Anyways, I wanted to add something about the scene with Yoo Jin cutting his hair. During that time (really, up to about around the forced one sided signing of the Eulsa treaty), it was almost a forbidden act to commit. Korea had (and to a certain extent still does have) Confucianism heavily steeped in its culture. Following the principles of filial piety, a man was to never cut what was given to him by his parents (body wise, not something like clothes although it may also be) since it was not from himself but from his parents. To shame a man, his hair would be cut (sort of like branding him with a scarlet letter). He would be considered the lowest of low, one who dishonored his parents.
Going back to the time around the Eulsa treaty, Japan basically forced all the men to cut their hair. I don't know if this was to shame them psychologically (sort of like saying they weren't even men) or trying to westernize them. Then again , it was a dark and barbaric part of an otherwise rich history of Japan.

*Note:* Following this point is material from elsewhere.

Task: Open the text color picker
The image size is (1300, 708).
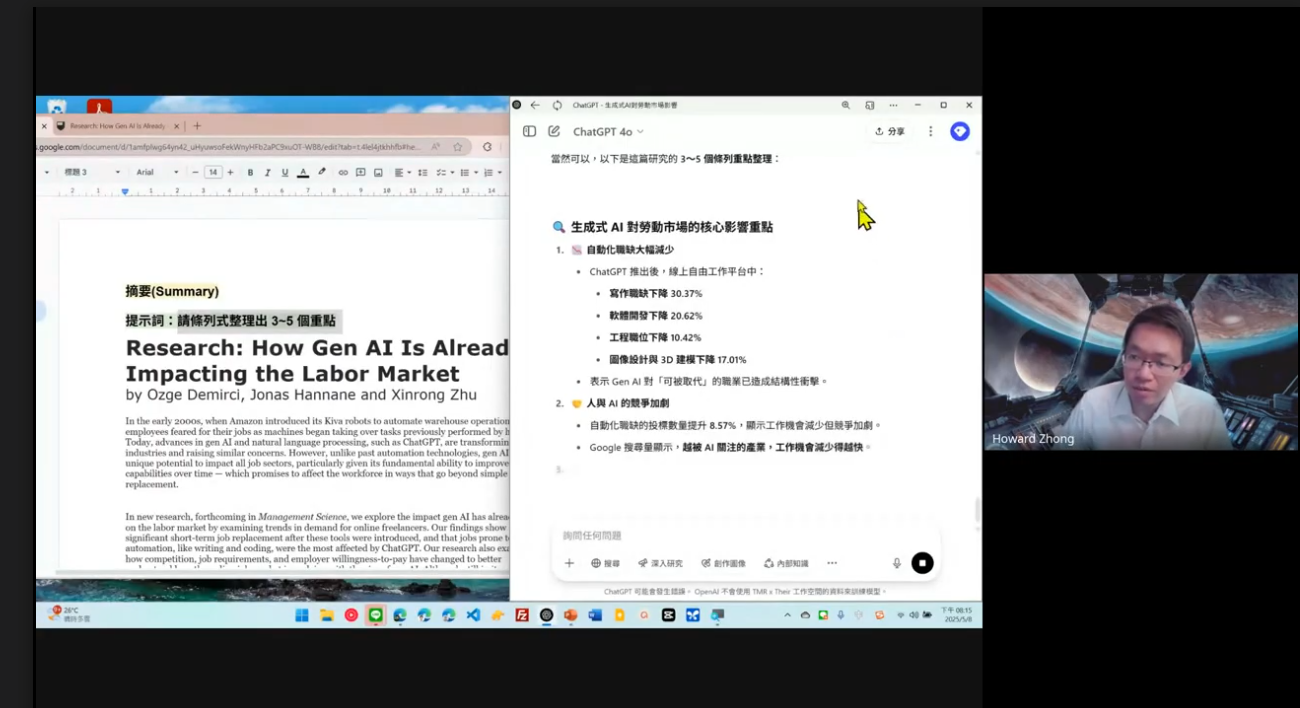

Going to Yoo Jin, I am not sure if the writer wanted to convey just how strong this scene was. If they knew this show would be watched by a part of an audience who is unfamiliar with Chinese, Korean..really most of Asian culture and history, it would be easy to miss without an explanation. Maybe she was just trying to show how determined Yoo Jin was to become accepted by assimilating? OR both? that he would sacrifice a part of the body his mother gave him, especially after her death, to become accepted. Anyways, it was just a powerful scene for me and I wanted to share it with people who may have not know.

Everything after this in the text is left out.